I Chose to Work in a Sweat Shop - My Career Turned Golden
Professional services such as finance, management consulting and law are known as "sweat shops."
Very recently on Fishbowl Big Law there are some comments that law firm Paul, Weiss' Private Equity practice is among the most sweaty. Others note that the firm doesn't really have a PE group, with that kind of work done under the M&A umbrella and that the culture varies with who oversees the individual teams. There are partners who are respectful of associates' time and mentor.
As with much of what goes on inside organizations and on career paths, the concept of "sweat shop" is misunderstood. When almost-bankrupt Chrysler poached me from financially solid GM, colleagues got very busy with the gossip. They smirked that I was opting for a sweat shop. According to the traditional understanding of sweat shop I was. At GM my hours were 9 to 5 (it was a different time). At Chrysler, as we struggled to save 50,000 American jobs, we rolled in about 7 AM and out about 11 PM. Of course, we came in weekends.

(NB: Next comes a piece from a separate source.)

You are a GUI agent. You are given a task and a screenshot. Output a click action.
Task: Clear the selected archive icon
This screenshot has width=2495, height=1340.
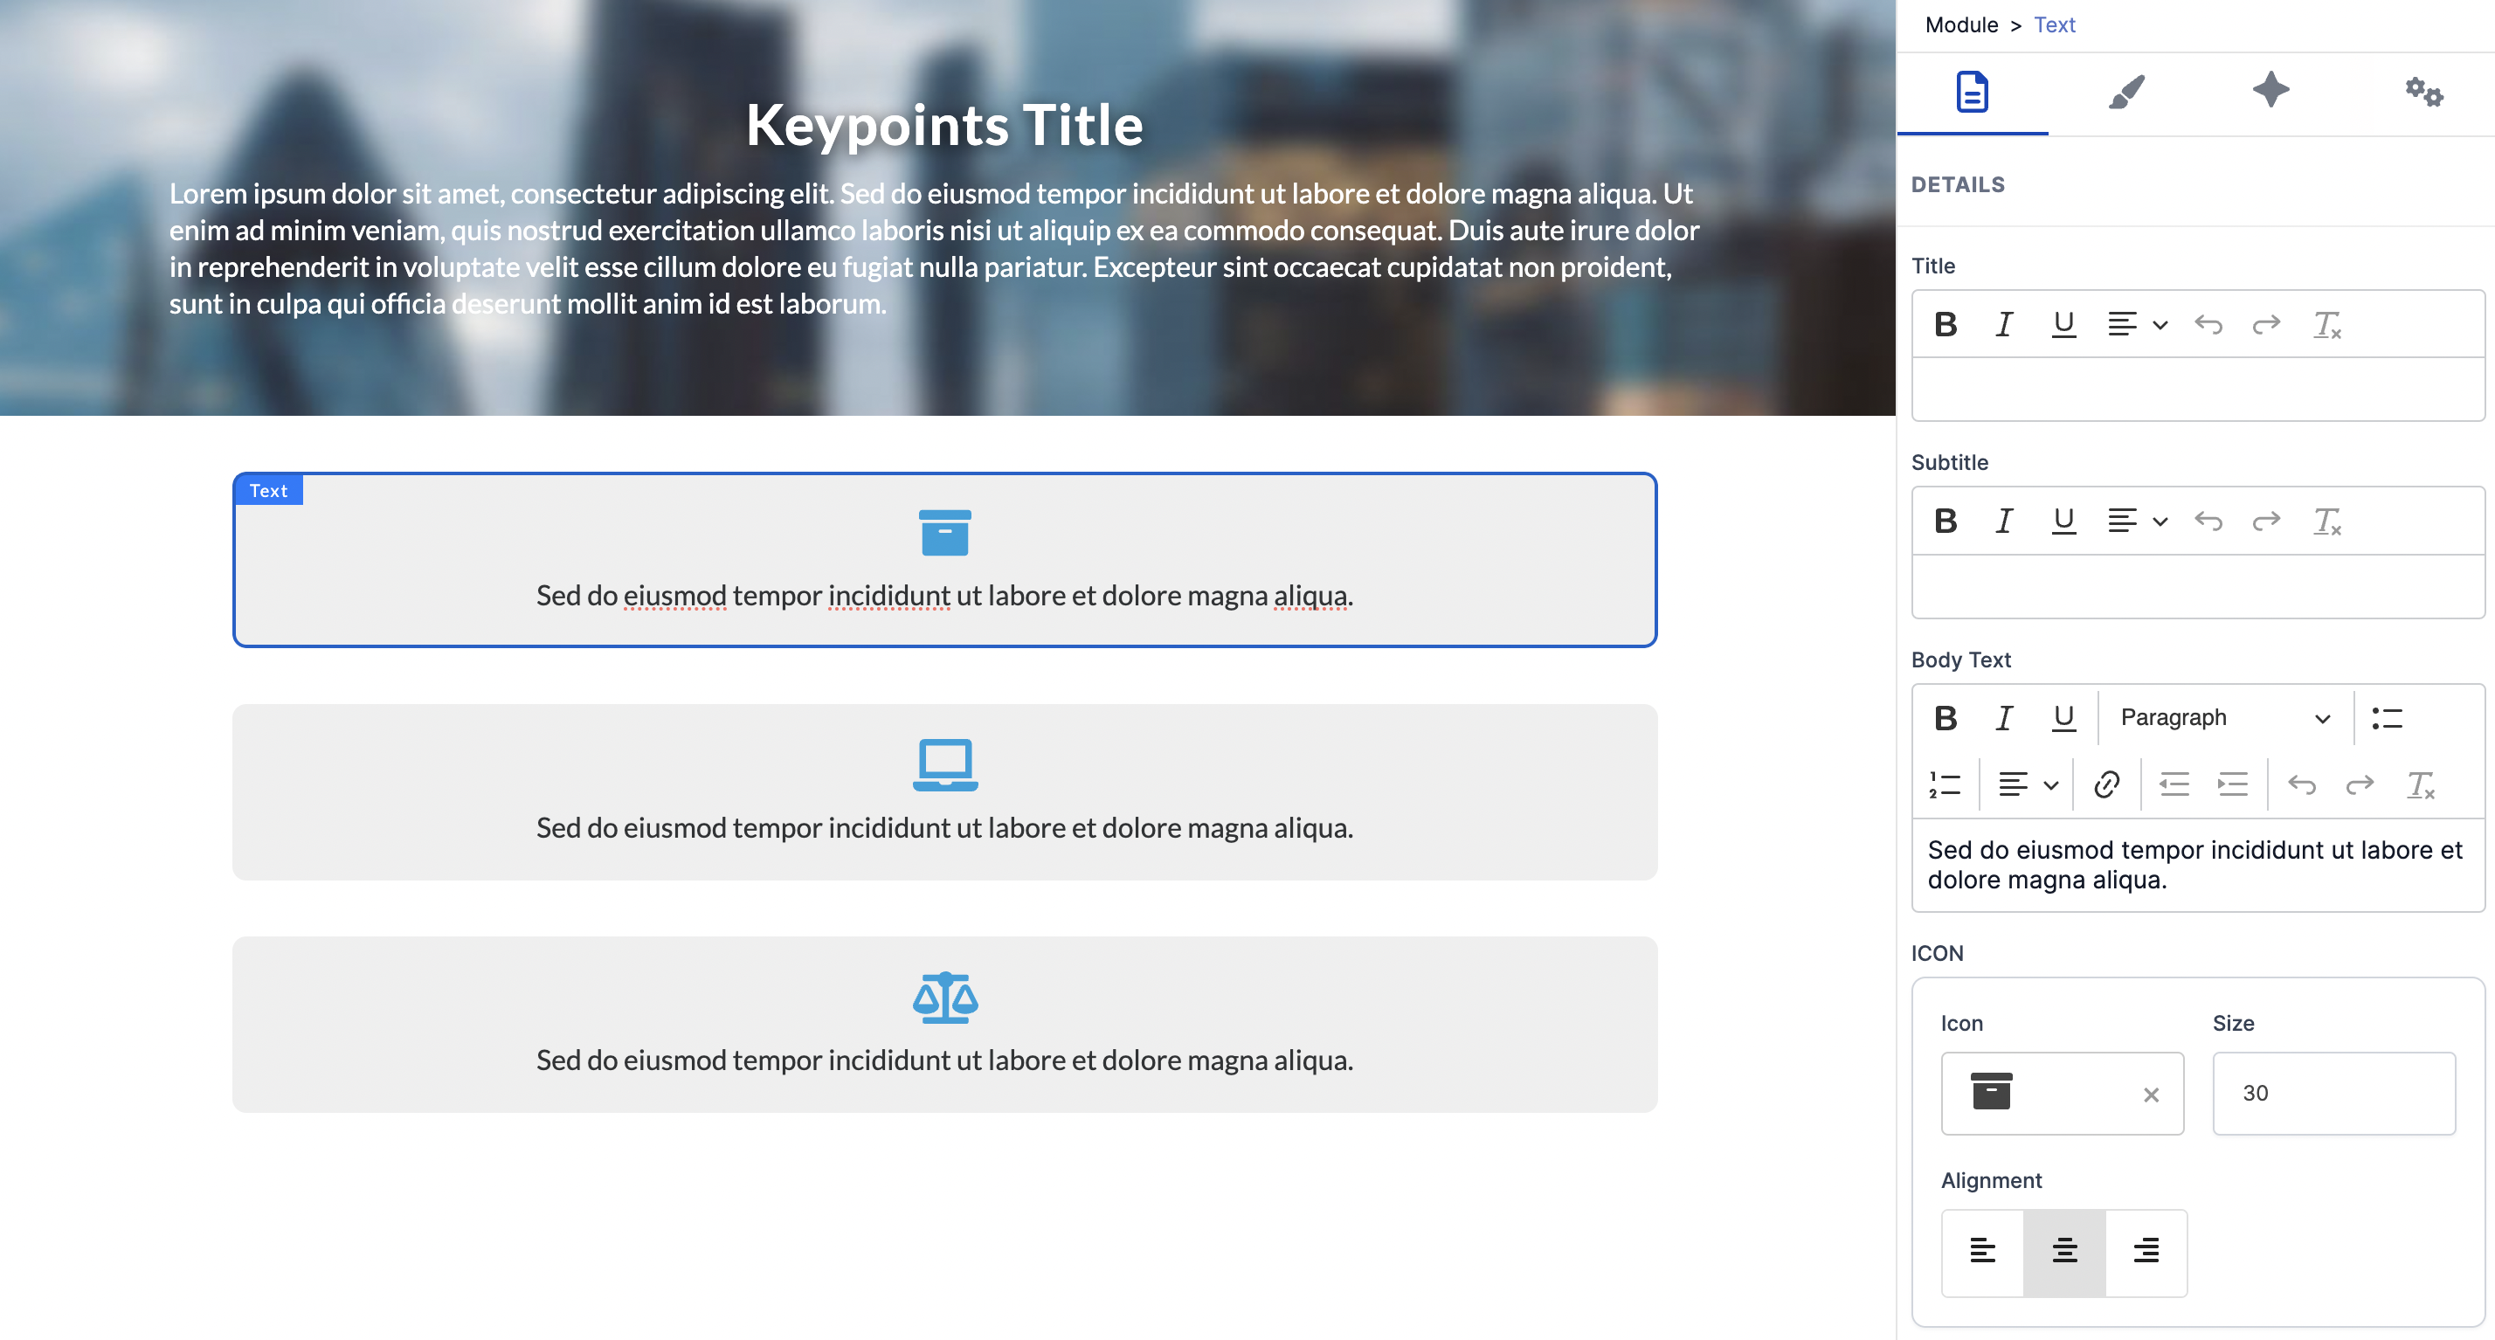pos(2150,1095)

Back then (and now) I was no slouch at what I needed for my career. The overwhelming work load at Chrysler gave me unique cracks at experience in communications. The Lee Iacocca team, for whom I ghostwrote, became famous. A rising tide lifts all boats. Soon enough I had the brand to open my own boutique. "They" all wanted to "sound like" the Chrysler turnaround team. The aura lasted about 15 years.
Two years ago I shifted from full-time communications to about 80% of my time intuitive coaching and doing tarot-readings. Although it was my shop it was still a sweat shop. To get the ball rolling, at least in the right direction, I accepted assignments from whatever. Sometimes my schedule meant being available from 4 AM to 11 PM. But, boy, did I learn and establish a brand. A few weeks ago an elite tarot-reading firm recruited me on a contract basis. Its compensation ranges between double to triple the standard.
In this era of WLB, it seems downright wrong to admit to a professional strategy of opting for sweat-shop conditions. Others will put the knock on you, warning of losing anything from close relationships to health. I haven't found that to be true.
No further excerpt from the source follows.